Instructions for the task: Should a line below contain the word "agent", report it.

Entries supplied:
::::

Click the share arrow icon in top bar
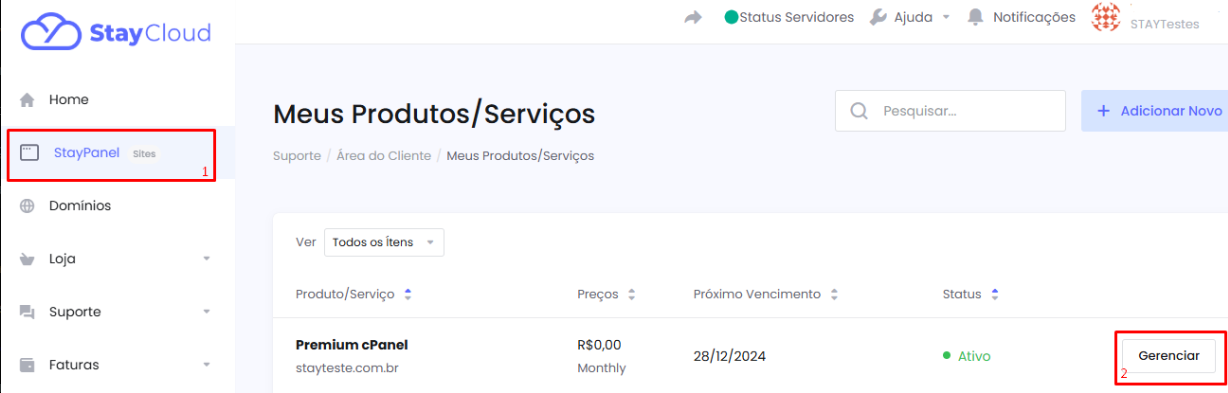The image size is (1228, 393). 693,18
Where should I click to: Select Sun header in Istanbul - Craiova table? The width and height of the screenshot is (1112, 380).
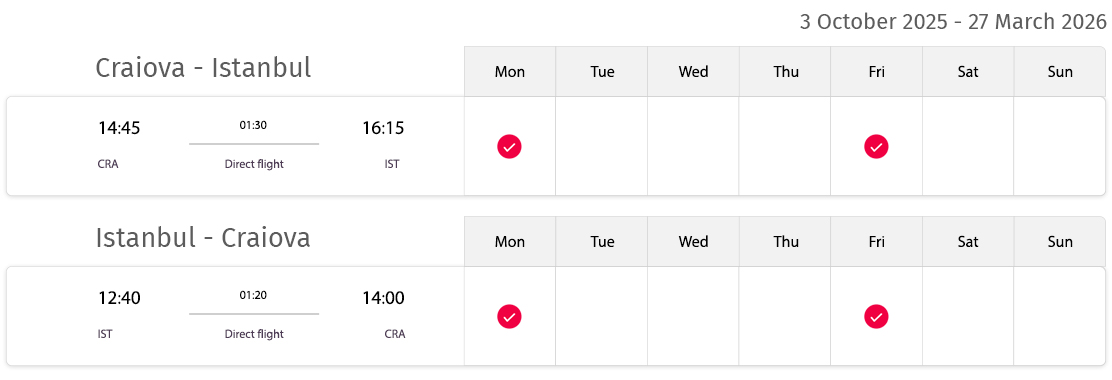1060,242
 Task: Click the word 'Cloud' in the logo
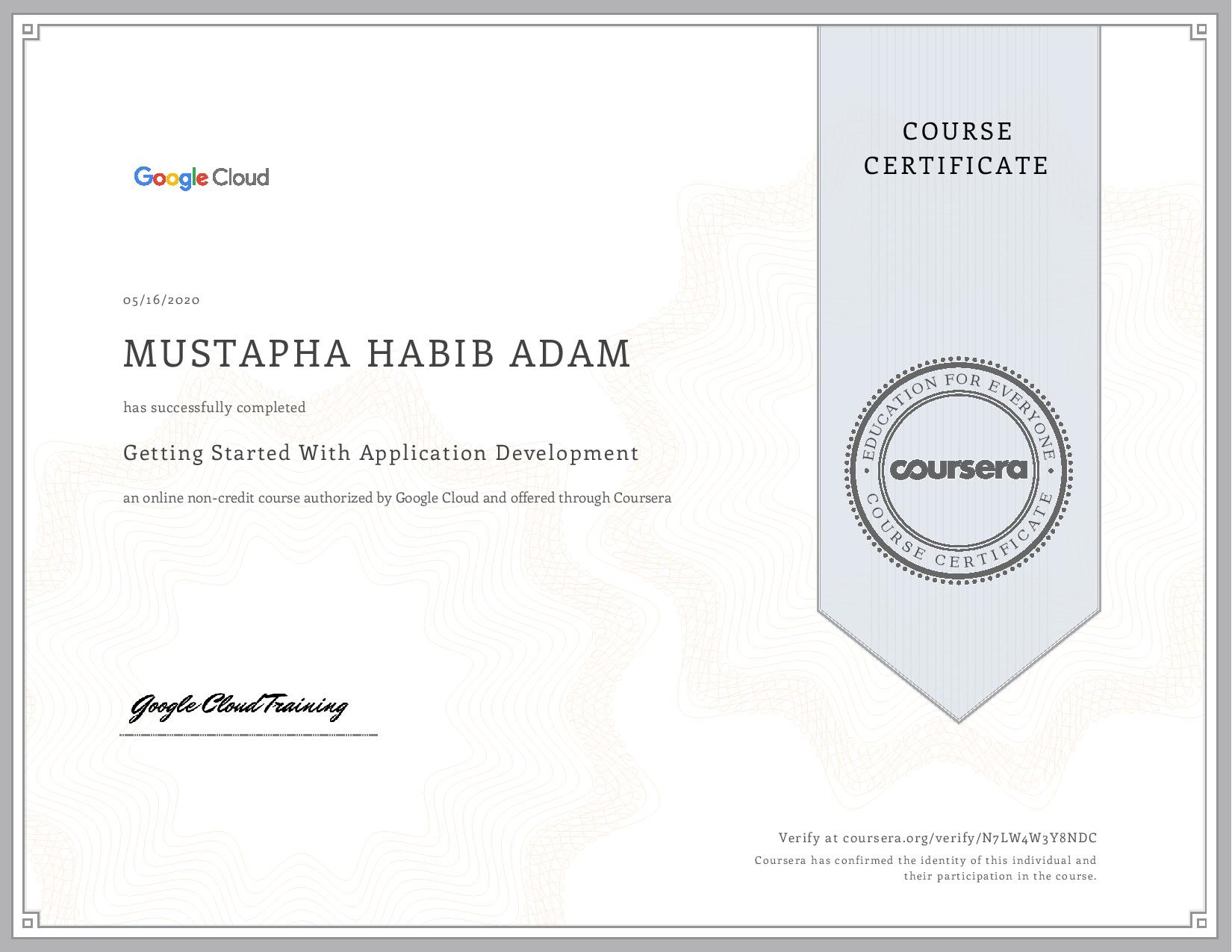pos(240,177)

::::

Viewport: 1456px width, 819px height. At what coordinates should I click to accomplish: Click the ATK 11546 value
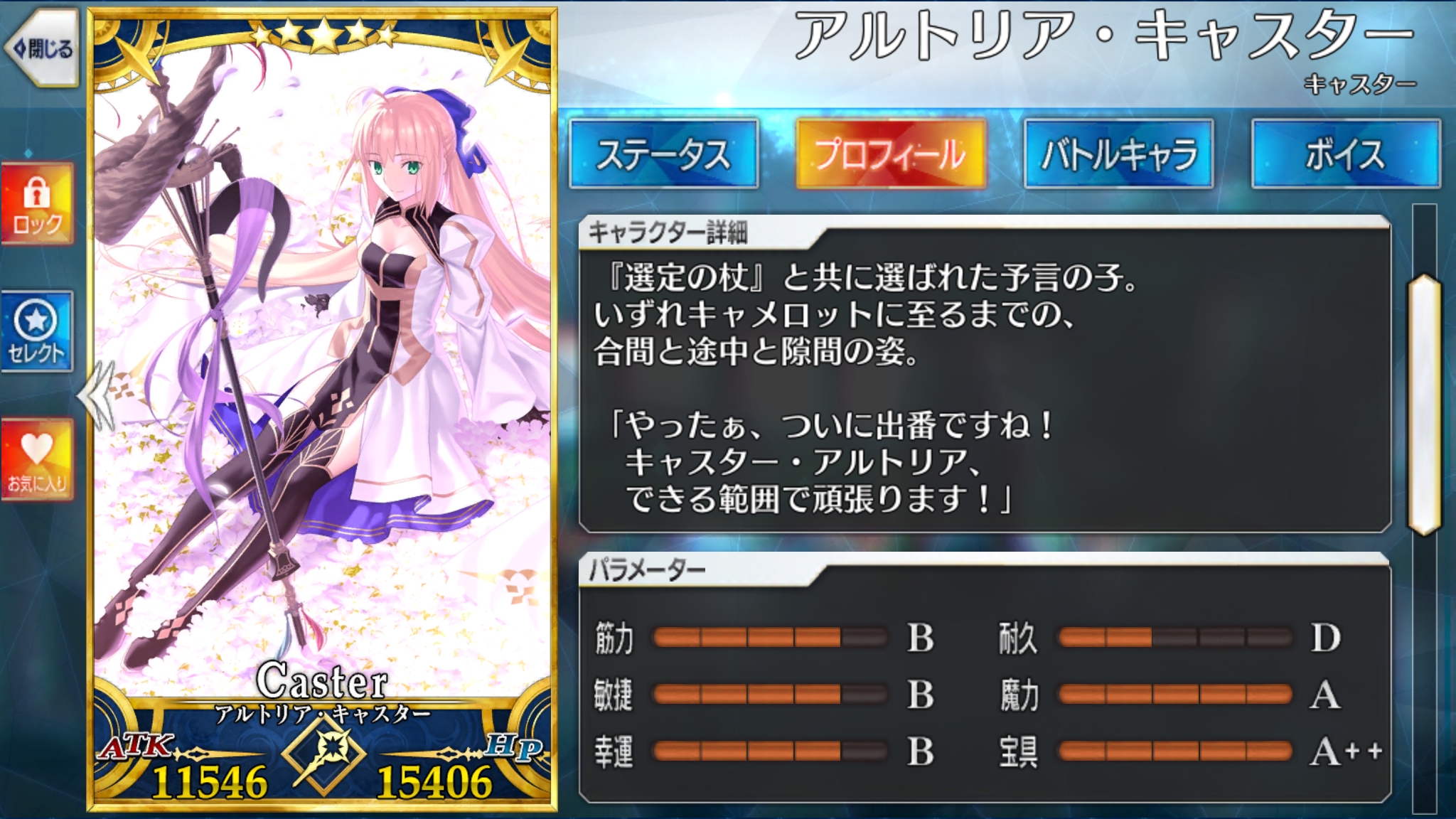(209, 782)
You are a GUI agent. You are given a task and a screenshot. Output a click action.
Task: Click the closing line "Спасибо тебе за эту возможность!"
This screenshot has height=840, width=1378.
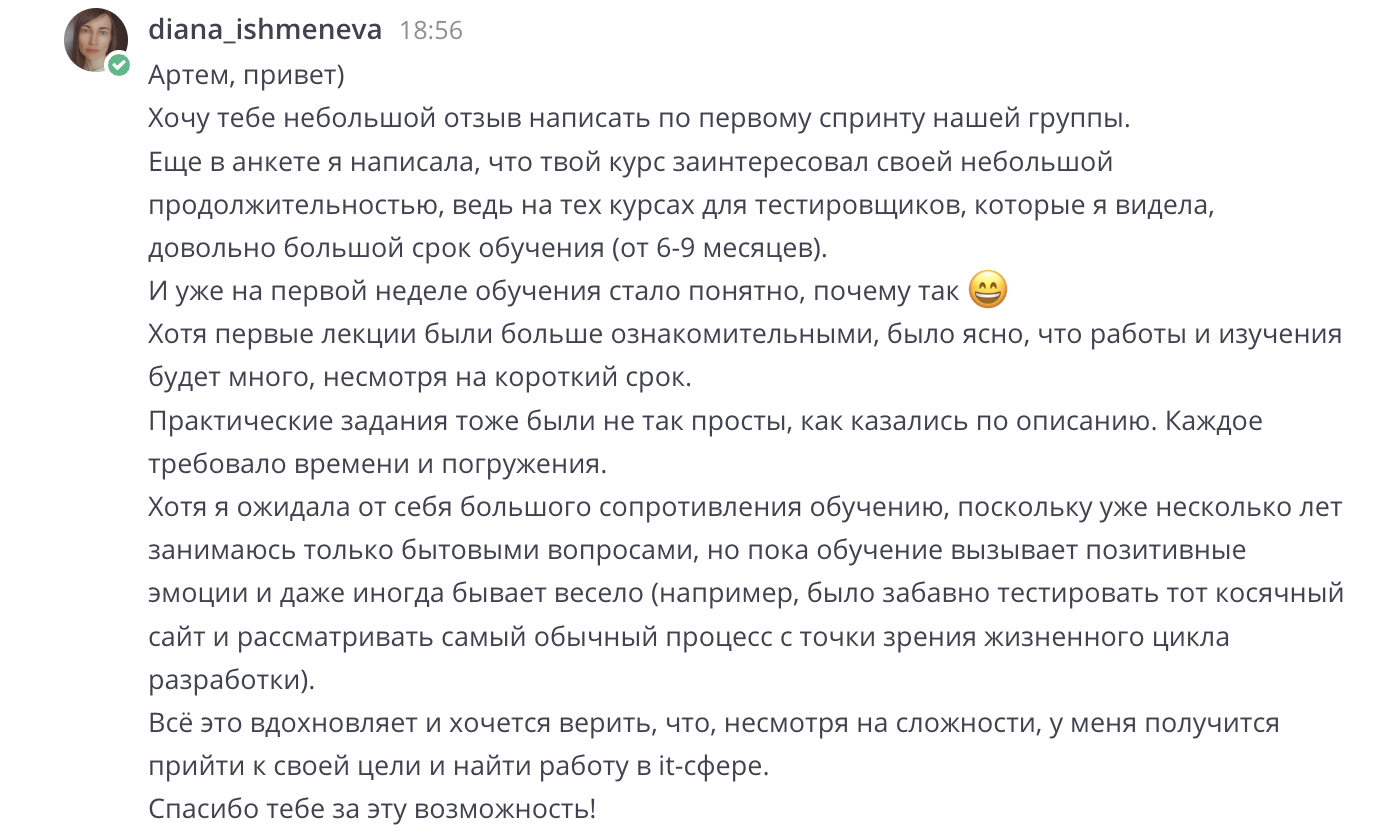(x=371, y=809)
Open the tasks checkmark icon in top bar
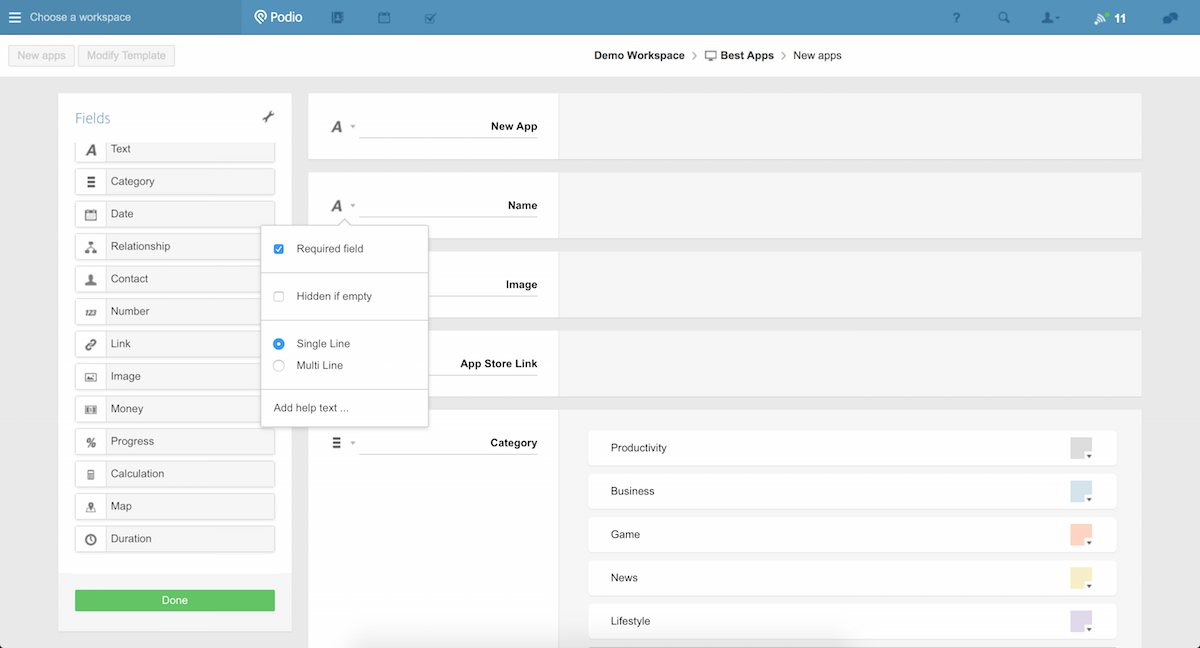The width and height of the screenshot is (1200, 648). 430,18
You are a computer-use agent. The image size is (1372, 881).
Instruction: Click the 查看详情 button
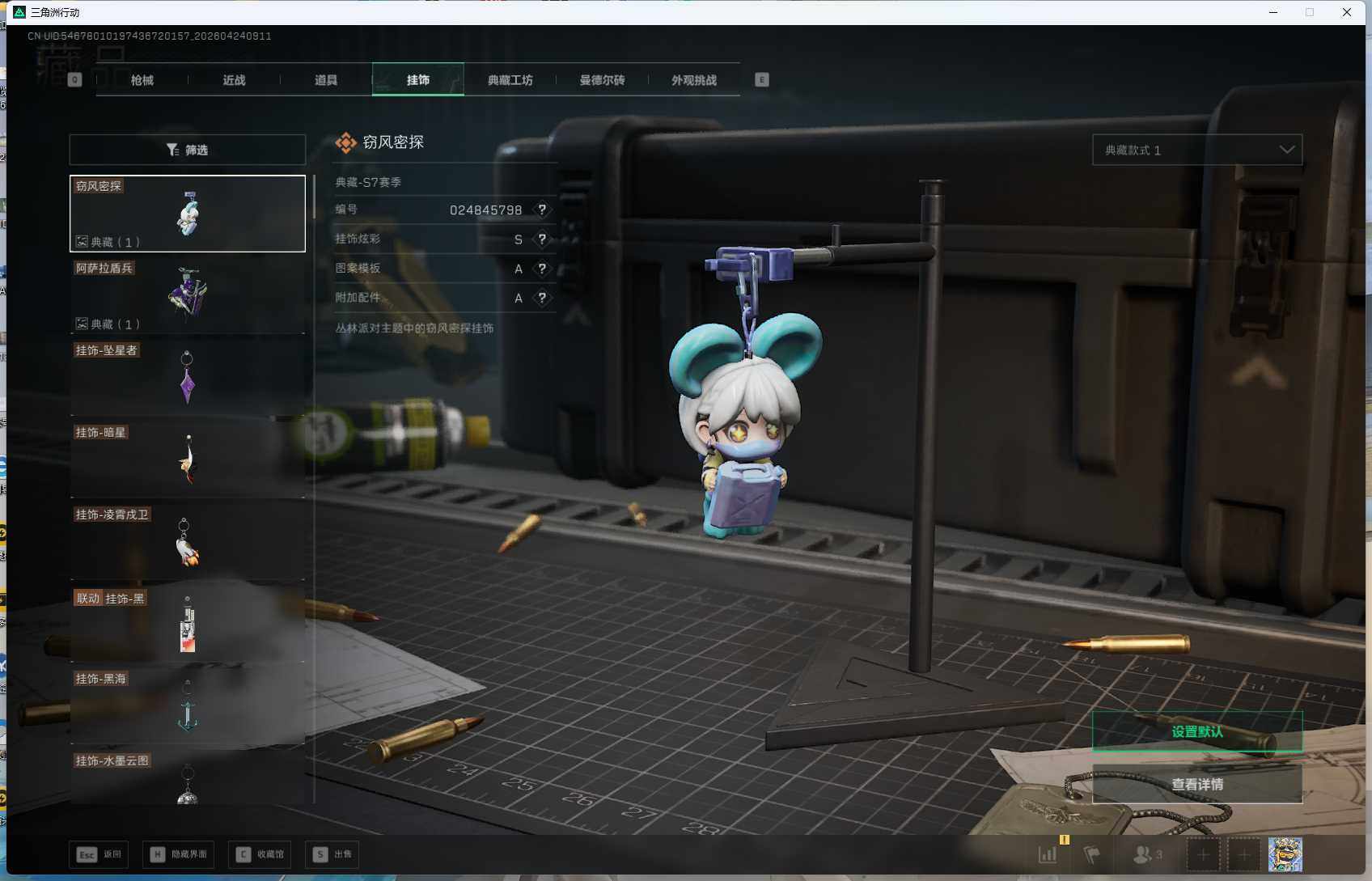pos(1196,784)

::::

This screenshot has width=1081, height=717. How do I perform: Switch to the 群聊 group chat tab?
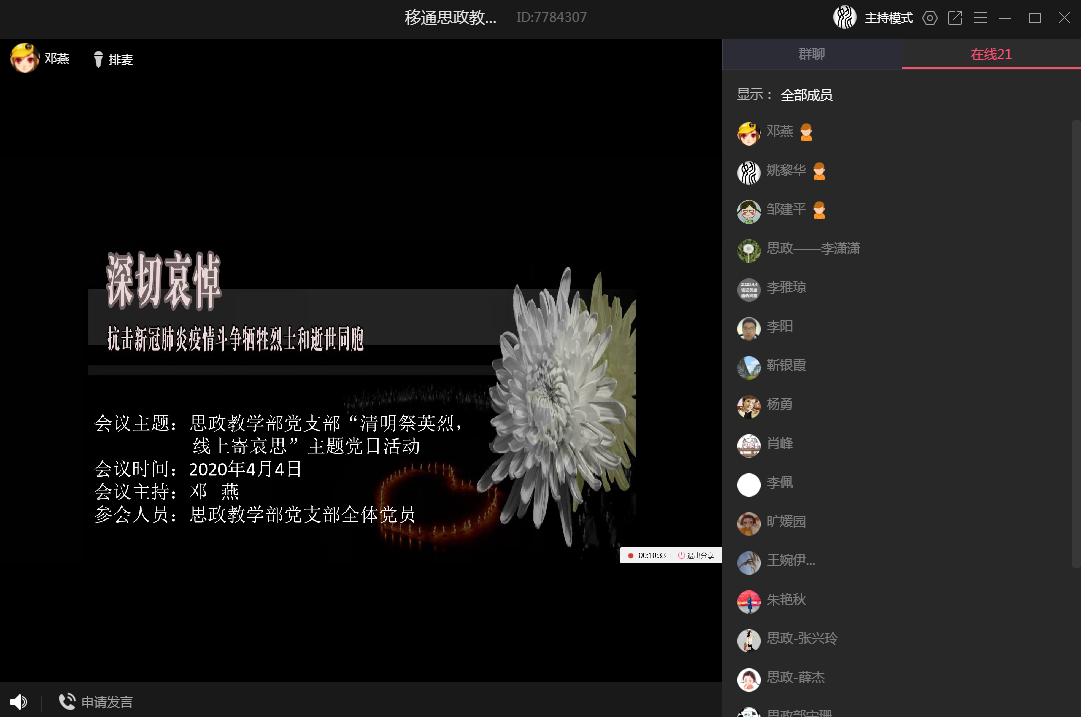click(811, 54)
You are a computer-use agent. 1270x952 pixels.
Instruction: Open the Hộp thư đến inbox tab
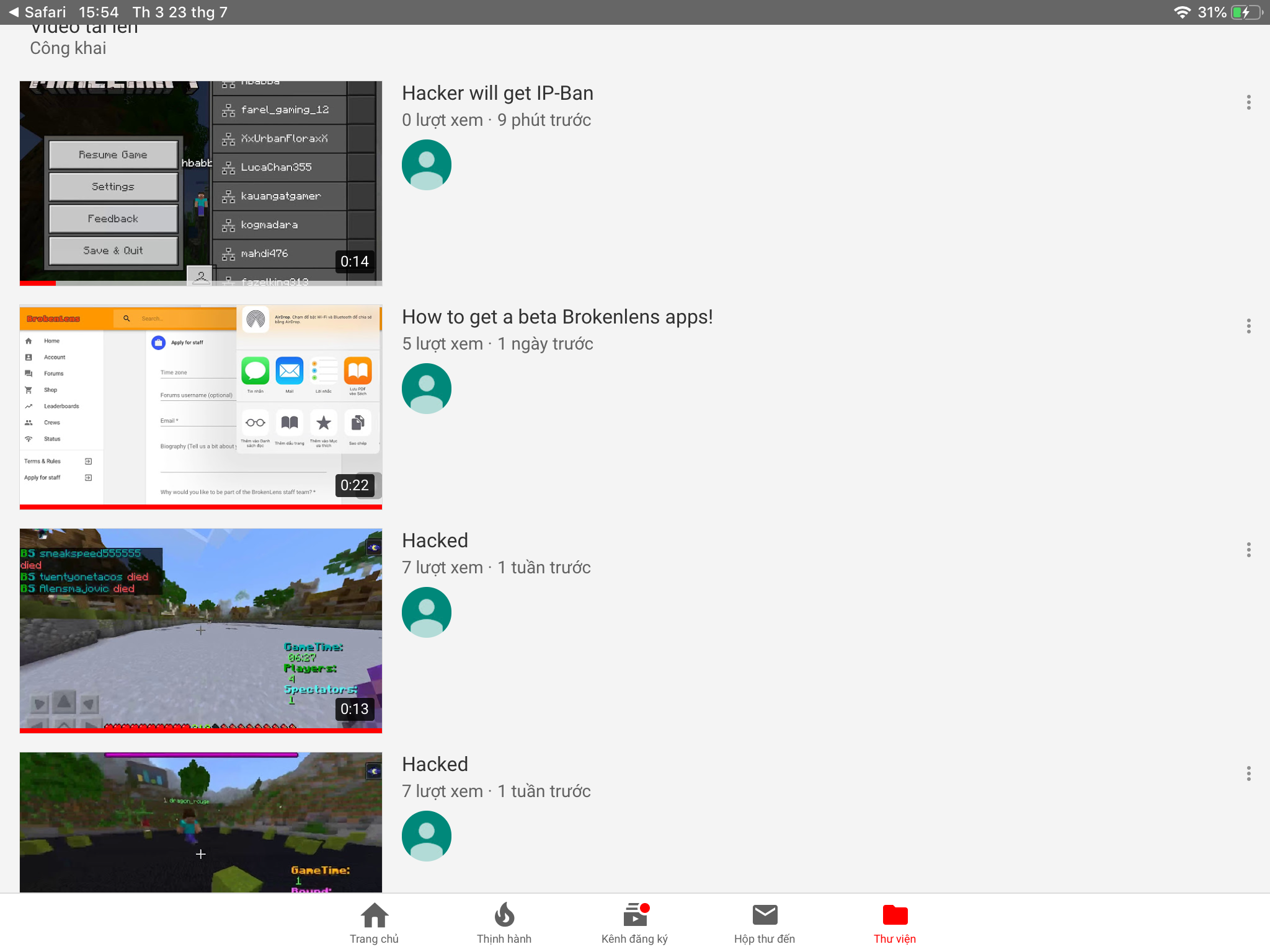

::::

Answer for this exercise:
You are a GUI agent. You are given a task and a screenshot. Output a click action.
You are a computer-use agent. The image size is (1372, 881).
You are a computer-use agent. 1270x952 pixels.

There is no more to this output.